Emergency Prodecures

Emergency procedures for this type of aircrafts (CELL-CRAFT©) could be a relatively complex argument if explained in every single detail, but before starting with a clear analysis, let's make a brief description about what happened on a conventional aircraft, how emergency procedures works on both an airplane and a helicopter.
Assume an airplane is involved in a drammatic engine failure, theoretically it will continue to fly like a glider descending while losing altitude, estabilish a glide pattern in order to get in touch gently with the ground soon or later, the quality of the emergency landing is due to a successful and accurate emergency maneuver and most of all by the nature of the ground.

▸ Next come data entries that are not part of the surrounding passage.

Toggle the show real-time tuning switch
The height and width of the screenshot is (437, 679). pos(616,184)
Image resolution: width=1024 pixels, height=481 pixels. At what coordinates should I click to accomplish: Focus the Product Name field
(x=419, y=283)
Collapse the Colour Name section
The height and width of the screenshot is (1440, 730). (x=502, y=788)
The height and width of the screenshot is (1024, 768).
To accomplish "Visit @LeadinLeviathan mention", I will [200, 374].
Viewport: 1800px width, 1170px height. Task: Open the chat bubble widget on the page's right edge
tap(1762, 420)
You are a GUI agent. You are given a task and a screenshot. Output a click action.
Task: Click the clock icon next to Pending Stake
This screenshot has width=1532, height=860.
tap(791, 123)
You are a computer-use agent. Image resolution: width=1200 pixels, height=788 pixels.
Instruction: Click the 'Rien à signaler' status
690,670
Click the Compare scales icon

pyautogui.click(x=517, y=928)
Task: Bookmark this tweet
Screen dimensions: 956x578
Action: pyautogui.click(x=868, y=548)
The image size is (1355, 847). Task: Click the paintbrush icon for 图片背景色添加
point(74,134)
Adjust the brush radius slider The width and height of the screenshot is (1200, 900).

A fixed wing aircraft’s pilot in order to get safe down on the ground, have to keep some basic parameters in a defined range: maintaining a right speed and a right descending angle since the aircraft hasn’t engine power anymore; shortly flying like a glider. Taking advantage of the front wind, wherever it is; moving the aircraft straight into improving aerodynamic efficiency. In few words pilot must avoid dangerous stall tendency of the aircraft that would make it fall down lift-less, sinking like an autumn leave.
Airplanes usually aren't aways so lucky to be in a such condiction after an engine failure to get on good approaching pattern straight to the runway, whatever in most of the cases according with the glide asset and speed at an altitude while flying at an altitude relatively far from the ground, theoretically they land pretty far from the initial failure point. Besides pilot must be very lucky to find a good area, terrain or a smooth water spot to make a safe landing. If good actions have been taken with the condition as described above, and if the man had a very positive skill in terms of training and experience, then in most of the case, landing even under the pressure of an emergency condition - would take place safely wherever it occur.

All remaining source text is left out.